Map structure and quality

Besides statistical considerations, the map quality is also determined by its capacity to describe the salient aspects of the dataset. A key property of any unsupervised learning method is to detect the presence of clusters. For the SOM, distinct groups (if present) will be reflected by differences in adjacent prototypes when moving across the map. This so called U-matrix is often depicted as distances between map units, but in many cases this makes it difficult to relate the U-matrix to the map colorings. Here the focus is on the rate of change rather than unit distances; hence the “U-book” transforms into just another coloring of the map in the result files ubook.svg and ubook.txt.

The SOM training algorithm is iterative and as such subject to incomplete model fitting. Two complementary error measures can be utilized to investigate the map structure. First, the average vector difference between samples and their best matching map units indicates how well the model can explain the variations in the data (quantization error). Another approach is to look at the best and second best matching units: if they are adjacent, the samples localize to a small area on the map, which is a sign of descriptive efficiency (low topographic error). During the training process, both measures usually decline until the topographic error begins to grow if the map smoothing function is inadequate.

One or two numbers is insufficient to illustrate the map structure so the two measures are estimated locally on each map unit.

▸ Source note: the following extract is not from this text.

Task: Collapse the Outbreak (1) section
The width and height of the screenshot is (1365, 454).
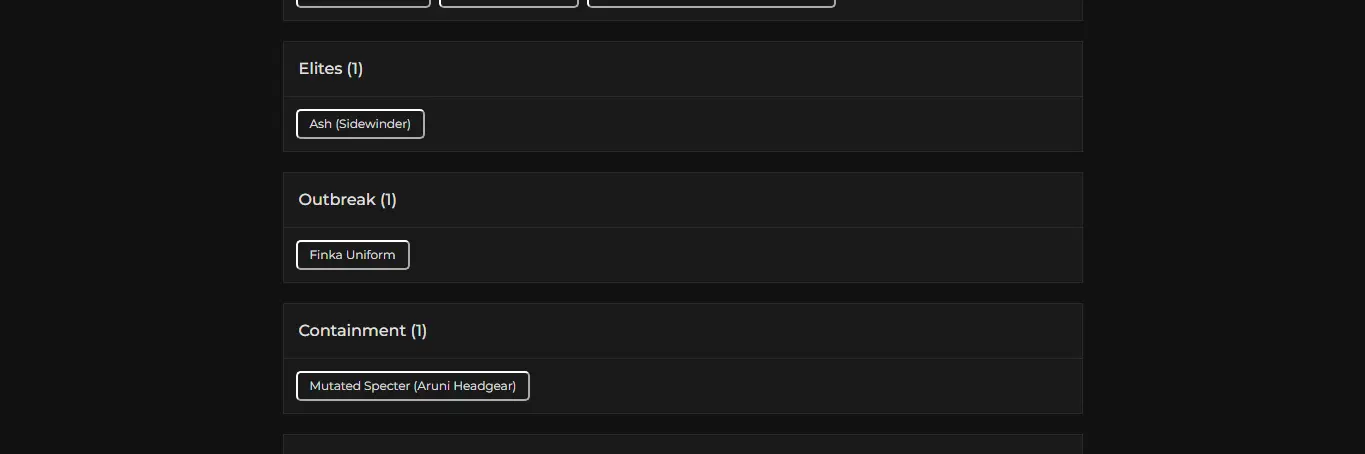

This way areas of poor fit and the samples therein can be identified and their impact considered when interperting the results. The quantization error coloring is stored in qbook.svg and qbook.txt, and the topographic coloring in tbook.svg and tbook.txt.

Sample positions, outliers and missing data

help_sample A few unusual samples can have a significant impact on the shape of the SOM and it is therefore important to carefully investigate those parts of the map where errors are high. On the other hand, one can also look at the data and determine those samples that do not fit the model. The histogram of the sample quantization errors is depicted in qerrors.svg and the error magnitudes are listed in qerrors.txt. Data items with unusually large errors may be erroneous and need to be removed or at least checked in detail.

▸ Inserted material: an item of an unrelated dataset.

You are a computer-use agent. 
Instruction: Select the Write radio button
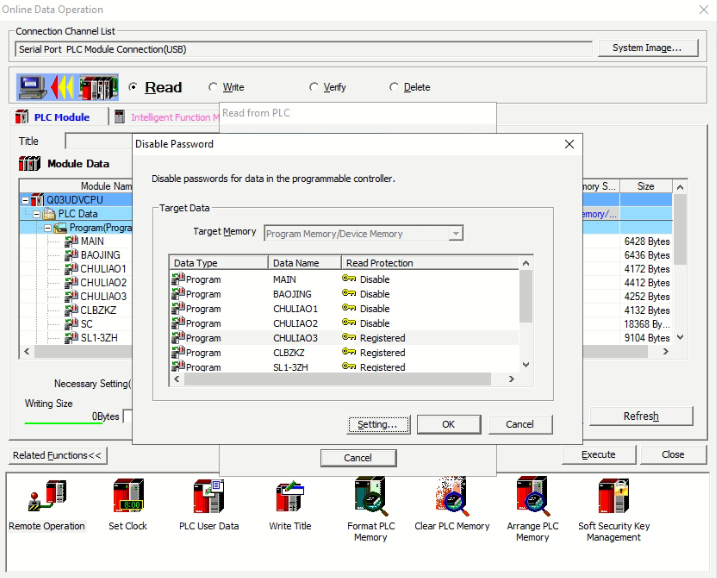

Sometimes it may be interesting to study the map locations of inidividual samples, especially if they represent time series data and the trajectories on the map contain important dynamic features. The sample positions are thus stored in bmus.txt for subsequent analyses.

The SOM produces estimates for missing values in the training set, so it can be used for data imputation. Similarly, the test and response variables can be estimated from the map structure. The imputed training set (with missing values replaced by estimates) is stored in imputed_inputs.txt and the estimated output data are stored in estimated_testvars.txt and estimated_responses.txt.

File formats

ASC, ERR, LOG, ST (plain text)
Typically used for internal program logic and processing logs. Used also for storing numeric results in some instances.

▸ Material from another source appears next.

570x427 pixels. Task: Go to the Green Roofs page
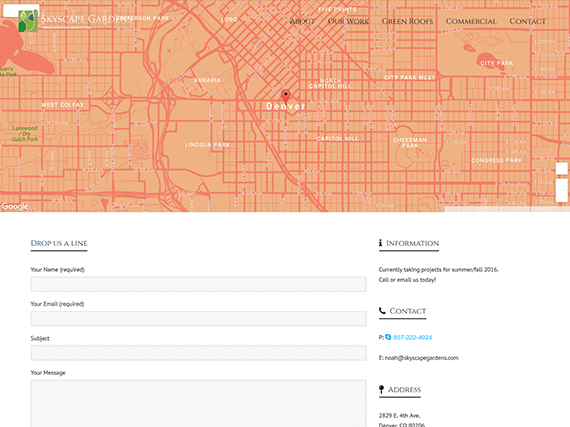click(x=407, y=21)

PNG (Portable Network Graphics)
A bitmapped image format with lossless data compression. Use this format for web publishing or other electronic media. For high-quality printed or digital documents, the vector graphics formats SVG, PS or PDF are preferred.

SVG (Scalable Vector Graphics)
An XML specification and file format for expressing 2D vector graphics. Many web browsers can display SVG; for image processing you can use the Inkscape software. SVG files are always converted to PNG by the job management system in normal conditions.

TSV, TXT (Tab delimited text)
Primary format for storing numeric results in columnswith text headings. Compatible with MS Excel. If you are using an older version of OpenOffice, convert filename extension to ‘.csv’ before opening.